DIRECTIONS
What needs transcribing is the line with "You are a computer-use" and every line after it to the end of the records, exactly and alone, with no pictures.

Stored data
+ + +

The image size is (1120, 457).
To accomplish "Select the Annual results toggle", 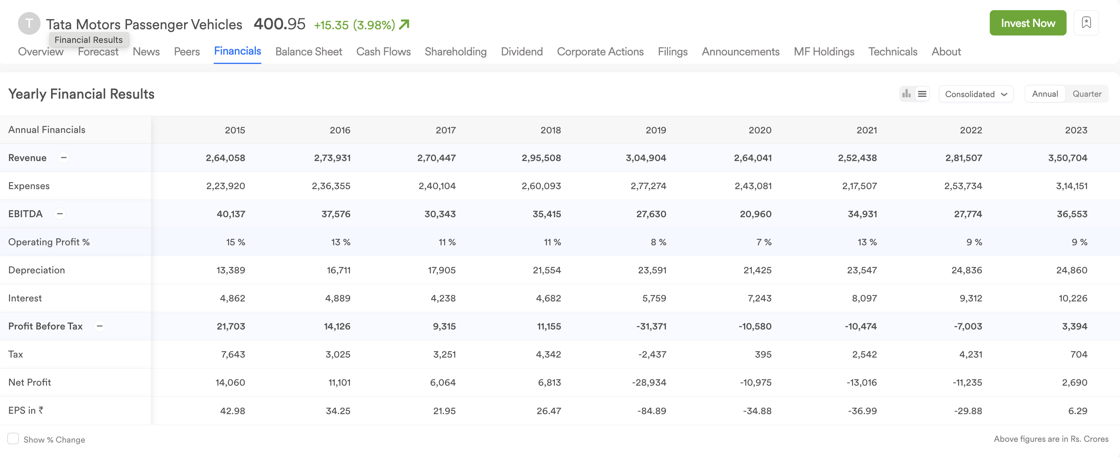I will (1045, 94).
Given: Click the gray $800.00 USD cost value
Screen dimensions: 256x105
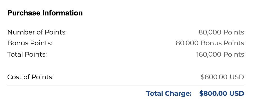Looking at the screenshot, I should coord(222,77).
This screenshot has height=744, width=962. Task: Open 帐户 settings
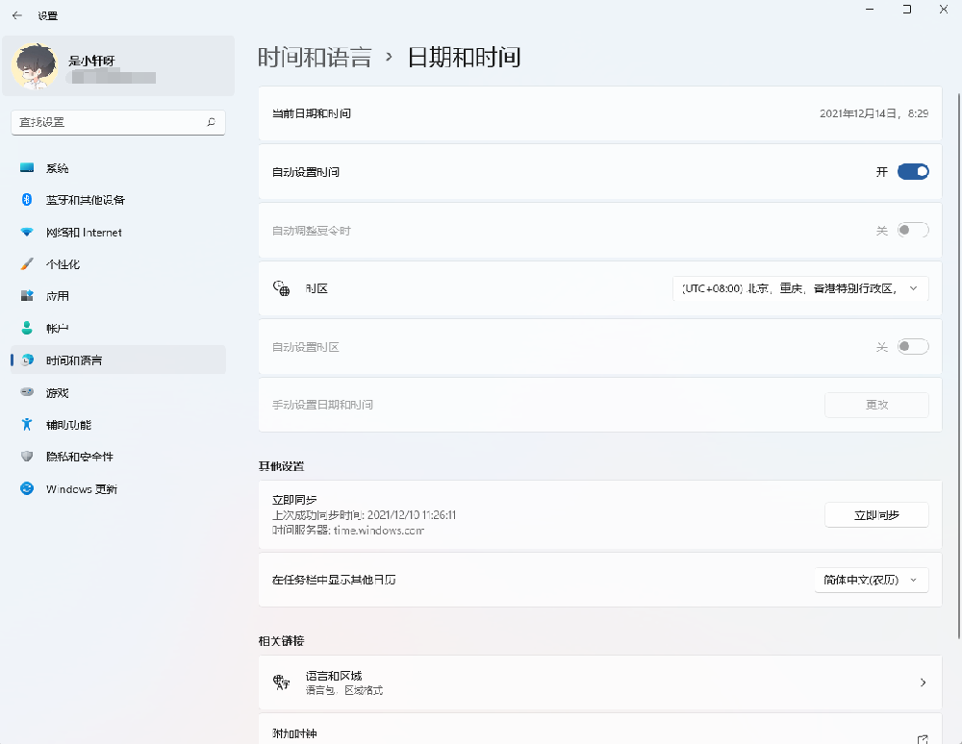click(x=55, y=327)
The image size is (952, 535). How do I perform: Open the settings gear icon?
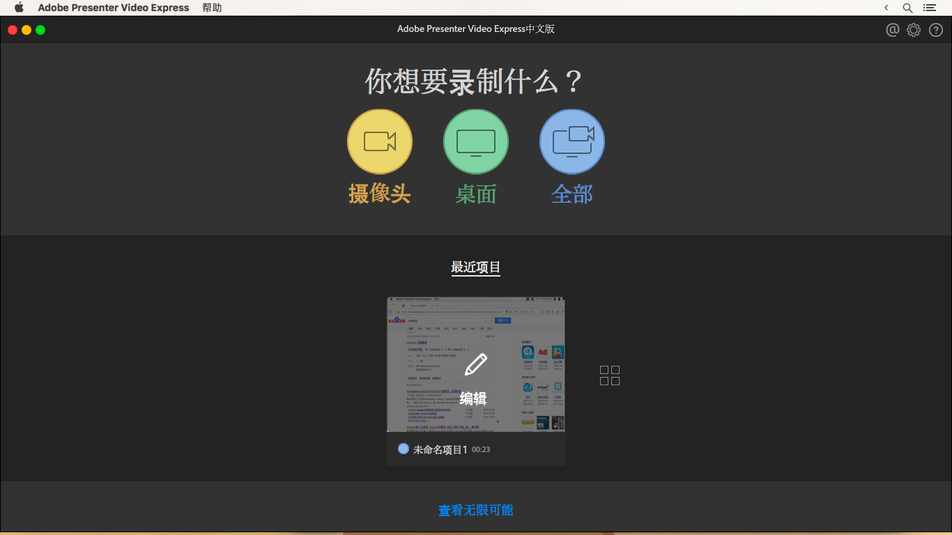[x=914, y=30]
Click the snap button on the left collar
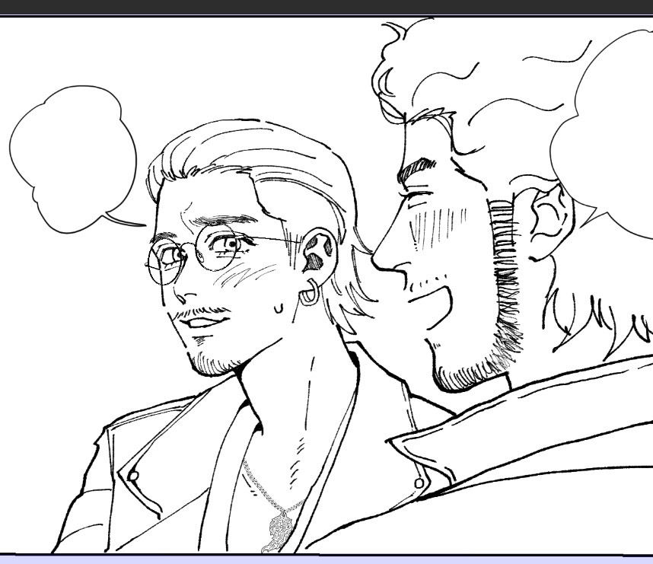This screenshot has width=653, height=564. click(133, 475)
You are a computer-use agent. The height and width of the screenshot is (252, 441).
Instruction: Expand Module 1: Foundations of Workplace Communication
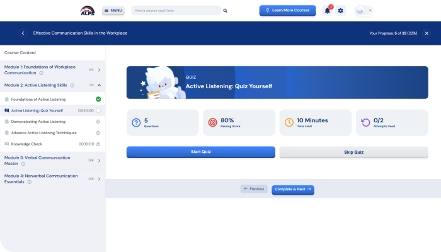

+ + +

TASK SOLUTION
You are a computer-use agent. The height and width of the screenshot is (252, 441).
Instruction: Expand Module 1: Foundations of Workplace Communication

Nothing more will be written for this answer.